### THE INPUT:
====

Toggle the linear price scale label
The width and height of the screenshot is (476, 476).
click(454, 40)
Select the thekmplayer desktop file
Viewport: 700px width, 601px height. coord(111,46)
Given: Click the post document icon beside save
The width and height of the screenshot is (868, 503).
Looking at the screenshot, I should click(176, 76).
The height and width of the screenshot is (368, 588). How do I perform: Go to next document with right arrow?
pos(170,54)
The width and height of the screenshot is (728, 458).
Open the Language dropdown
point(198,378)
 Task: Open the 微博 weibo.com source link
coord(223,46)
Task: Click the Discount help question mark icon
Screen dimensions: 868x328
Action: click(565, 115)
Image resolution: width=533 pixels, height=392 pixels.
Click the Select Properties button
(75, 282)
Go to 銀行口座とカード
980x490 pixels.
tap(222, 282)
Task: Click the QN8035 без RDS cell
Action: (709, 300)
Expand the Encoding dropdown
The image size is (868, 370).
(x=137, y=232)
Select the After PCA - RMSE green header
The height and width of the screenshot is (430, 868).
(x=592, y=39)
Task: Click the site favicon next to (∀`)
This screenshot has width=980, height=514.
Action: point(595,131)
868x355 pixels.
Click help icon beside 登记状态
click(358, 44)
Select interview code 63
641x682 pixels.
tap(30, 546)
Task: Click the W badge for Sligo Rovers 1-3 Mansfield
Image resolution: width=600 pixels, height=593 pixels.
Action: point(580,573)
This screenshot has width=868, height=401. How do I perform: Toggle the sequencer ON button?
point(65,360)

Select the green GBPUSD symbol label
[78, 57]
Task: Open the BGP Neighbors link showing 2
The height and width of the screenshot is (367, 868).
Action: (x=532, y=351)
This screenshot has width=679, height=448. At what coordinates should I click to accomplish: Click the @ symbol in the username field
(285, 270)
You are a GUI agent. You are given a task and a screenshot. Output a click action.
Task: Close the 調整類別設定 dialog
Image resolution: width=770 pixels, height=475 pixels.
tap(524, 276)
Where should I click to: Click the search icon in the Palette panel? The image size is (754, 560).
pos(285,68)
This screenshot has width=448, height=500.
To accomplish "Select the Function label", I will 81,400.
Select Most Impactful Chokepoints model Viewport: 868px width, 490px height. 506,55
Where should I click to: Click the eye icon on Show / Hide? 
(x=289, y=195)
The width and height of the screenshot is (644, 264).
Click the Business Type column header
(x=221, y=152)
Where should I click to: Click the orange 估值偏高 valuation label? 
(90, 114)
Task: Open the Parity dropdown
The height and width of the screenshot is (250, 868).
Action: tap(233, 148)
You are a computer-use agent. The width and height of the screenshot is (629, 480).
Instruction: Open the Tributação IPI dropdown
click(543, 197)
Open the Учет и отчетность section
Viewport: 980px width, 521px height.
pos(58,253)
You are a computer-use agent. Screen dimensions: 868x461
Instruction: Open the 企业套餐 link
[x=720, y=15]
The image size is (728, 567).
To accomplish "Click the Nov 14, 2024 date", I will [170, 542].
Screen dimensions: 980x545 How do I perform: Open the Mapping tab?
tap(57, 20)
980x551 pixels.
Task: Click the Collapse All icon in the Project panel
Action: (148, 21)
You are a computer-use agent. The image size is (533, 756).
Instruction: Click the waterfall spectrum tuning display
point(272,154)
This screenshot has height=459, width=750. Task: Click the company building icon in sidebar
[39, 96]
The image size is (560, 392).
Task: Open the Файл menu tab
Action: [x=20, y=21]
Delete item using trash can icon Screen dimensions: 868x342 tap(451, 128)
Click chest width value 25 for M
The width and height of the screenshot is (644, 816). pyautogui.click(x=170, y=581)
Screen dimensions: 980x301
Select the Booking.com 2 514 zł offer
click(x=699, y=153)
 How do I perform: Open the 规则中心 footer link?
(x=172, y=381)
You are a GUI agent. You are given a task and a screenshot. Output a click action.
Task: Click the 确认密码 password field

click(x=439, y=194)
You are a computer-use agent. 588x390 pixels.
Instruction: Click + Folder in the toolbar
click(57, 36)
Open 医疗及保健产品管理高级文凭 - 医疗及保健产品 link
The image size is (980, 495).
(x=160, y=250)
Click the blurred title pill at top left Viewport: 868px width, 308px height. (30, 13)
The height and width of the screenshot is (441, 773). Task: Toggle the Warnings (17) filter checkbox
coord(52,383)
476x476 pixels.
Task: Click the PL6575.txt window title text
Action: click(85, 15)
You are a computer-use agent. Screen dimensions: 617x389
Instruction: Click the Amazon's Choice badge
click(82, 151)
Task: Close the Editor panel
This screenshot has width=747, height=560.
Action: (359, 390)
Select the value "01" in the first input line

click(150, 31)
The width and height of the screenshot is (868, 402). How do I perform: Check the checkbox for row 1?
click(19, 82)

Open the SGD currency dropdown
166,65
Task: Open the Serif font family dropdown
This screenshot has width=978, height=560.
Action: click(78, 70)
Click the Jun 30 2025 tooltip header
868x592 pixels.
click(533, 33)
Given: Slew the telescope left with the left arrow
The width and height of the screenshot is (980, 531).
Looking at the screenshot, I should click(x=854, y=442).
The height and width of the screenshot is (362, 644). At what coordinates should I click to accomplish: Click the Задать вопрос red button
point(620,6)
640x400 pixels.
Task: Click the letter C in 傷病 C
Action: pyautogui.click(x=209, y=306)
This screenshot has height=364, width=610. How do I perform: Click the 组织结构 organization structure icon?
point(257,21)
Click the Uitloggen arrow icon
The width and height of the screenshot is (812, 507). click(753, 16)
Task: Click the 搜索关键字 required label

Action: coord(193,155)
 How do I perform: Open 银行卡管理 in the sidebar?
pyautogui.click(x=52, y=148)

====

### THE PROBLEM:
Rewrite the material above as a numbered list, leaving out the blank lines.

### EXERCISE ANSWER:
1. Toggle the linear price scale label
2. The width and height of the screenshot is (476, 476).
3. click(454, 40)
4. Select the thekmplayer desktop file
5. Viewport: 700px width, 601px height. coord(111,46)
6. Given: Click the post document icon beside save
7. The width and height of the screenshot is (868, 503).
8. Looking at the screenshot, I should click(176, 76).
9. The height and width of the screenshot is (368, 588). How do I perform: Go to next document with right arrow?
10. pos(170,54)
11. The width and height of the screenshot is (728, 458).
12. Open the Language dropdown
13. point(198,378)
14.  Task: Open the 微博 weibo.com source link
15. coord(223,46)
16. Task: Click the Discount help question mark icon
17. Screen dimensions: 868x328
18. Action: click(565, 115)
19. Image resolution: width=533 pixels, height=392 pixels.
20. Click the Select Properties button
21. (75, 282)
22. Go to 銀行口座とカード
23. 980x490 pixels.
24. tap(222, 282)
25. Task: Click the QN8035 без RDS cell
26. Action: (709, 300)
27. Expand the Encoding dropdown
28. The image size is (868, 370).
29. (x=137, y=232)
30. Select the After PCA - RMSE green header
31. The height and width of the screenshot is (430, 868).
32. (x=592, y=39)
33. Task: Click the site favicon next to (∀`)
34. This screenshot has width=980, height=514.
35. Action: point(595,131)
36. 868x355 pixels.
37. Click help icon beside 登记状态
38. click(358, 44)
39. Select interview code 63
40. 641x682 pixels.
41. tap(30, 546)
42. Task: Click the W badge for Sligo Rovers 1-3 Mansfield
43. Image resolution: width=600 pixels, height=593 pixels.
44. Action: point(580,573)
45. This screenshot has width=868, height=401. How do I perform: Toggle the sequencer ON button?
46. point(65,360)
47. Select the green GBPUSD symbol label
48. [78, 57]
49. Task: Open the BGP Neighbors link showing 2
50. The height and width of the screenshot is (367, 868).
51. Action: (x=532, y=351)
52. This screenshot has width=679, height=448. At what coordinates should I click to accomplish: Click the @ symbol in the username field
53. (285, 270)
54. You are a GUI agent. You are given a task and a screenshot. Output a click action.
55. Task: Close the 調整類別設定 dialog
56. Image resolution: width=770 pixels, height=475 pixels.
57. tap(524, 276)
58. Where should I click to: Click the search icon in the Palette panel? The image size is (754, 560).
59. pos(285,68)
60. This screenshot has width=448, height=500.
61. To accomplish "Select the Function label", I will 81,400.
62. Select Most Impactful Chokepoints model Viewport: 868px width, 490px height. 506,55
63. Where should I click to: Click the eye icon on Show / Hide? 
64. (x=289, y=195)
65. The width and height of the screenshot is (644, 264).
66. Click the Business Type column header
67. (x=221, y=152)
68. Where should I click to: Click the orange 估值偏高 valuation label? 
69. (90, 114)
70. Task: Open the Parity dropdown
71. The height and width of the screenshot is (250, 868).
72. Action: tap(233, 148)
73. You are a computer-use agent. The width and height of the screenshot is (629, 480).
74. Instruction: Open the Tributação IPI dropdown
75. click(543, 197)
76. Open the Учет и отчетность section
77. Viewport: 980px width, 521px height.
78. pos(58,253)
79. You are a computer-use agent. Screen dimensions: 868x461
80. Instruction: Open the 企业套餐 link
81. [x=720, y=15]
82. The image size is (728, 567).
83. To accomplish "Click the Nov 14, 2024 date", I will [170, 542].
84. Screen dimensions: 980x545 How do I perform: Open the Mapping tab?
85. tap(57, 20)
86. 980x551 pixels.
87. Task: Click the Collapse All icon in the Project panel
88. Action: (148, 21)
89. You are a computer-use agent. The image size is (533, 756).
90. Instruction: Click the waterfall spectrum tuning display
91. point(272,154)
92. This screenshot has height=459, width=750. Task: Click the company building icon in sidebar
93. [39, 96]
94. The image size is (560, 392).
95. Task: Open the Файл menu tab
96. Action: [x=20, y=21]
97. Delete item using trash can icon Screen dimensions: 868x342 tap(451, 128)
98. Click chest width value 25 for M
99. The width and height of the screenshot is (644, 816). pyautogui.click(x=170, y=581)
100. Screen dimensions: 980x301
101. Select the Booking.com 2 514 zł offer
102. click(x=699, y=153)
103.  How do I perform: Open the 规则中心 footer link?
104. (x=172, y=381)
105. You are a GUI agent. You are given a task and a screenshot. Output a click action.
106. Task: Click the 确认密码 password field
107. click(x=439, y=194)
108. You are a computer-use agent. 588x390 pixels.
109. Instruction: Click + Folder in the toolbar
110. click(57, 36)
111. Open 医疗及保健产品管理高级文凭 - 医疗及保健产品 link
112. The image size is (980, 495).
113. (x=160, y=250)
114. Click the blurred title pill at top left Viewport: 868px width, 308px height. (30, 13)
115. The height and width of the screenshot is (441, 773). Task: Toggle the Warnings (17) filter checkbox
116. coord(52,383)
117. 476x476 pixels.
118. Task: Click the PL6575.txt window title text
119. Action: click(85, 15)
120. You are a computer-use agent. Screen dimensions: 617x389
121. Instruction: Click the Amazon's Choice badge
122. click(82, 151)
123. Task: Close the Editor panel
124. This screenshot has width=747, height=560.
125. Action: (359, 390)
126. Select the value "01" in the first input line
127. click(150, 31)
128. The width and height of the screenshot is (868, 402). How do I perform: Check the checkbox for row 1?
129. click(19, 82)
130. Open the SGD currency dropdown
131. 166,65
132. Task: Open the Serif font family dropdown
133. This screenshot has width=978, height=560.
134. Action: click(78, 70)
135. Click the Jun 30 2025 tooltip header
136. 868x592 pixels.
137. click(533, 33)
138. Given: Slew the telescope left with the left arrow
139. The width and height of the screenshot is (980, 531).
140. Looking at the screenshot, I should click(x=854, y=442).
141. The height and width of the screenshot is (362, 644). At what coordinates should I click to accomplish: Click the Задать вопрос red button
142. point(620,6)
143. 640x400 pixels.
144. Task: Click the letter C in 傷病 C
145. Action: pyautogui.click(x=209, y=306)
146. This screenshot has height=364, width=610. How do I perform: Click the 组织结构 organization structure icon?
147. point(257,21)
148. Click the Uitloggen arrow icon
149. The width and height of the screenshot is (812, 507). click(753, 16)
150. Task: Click the 搜索关键字 required label
151. Action: coord(193,155)
152.  How do I perform: Open 银行卡管理 in the sidebar?
153. pyautogui.click(x=52, y=148)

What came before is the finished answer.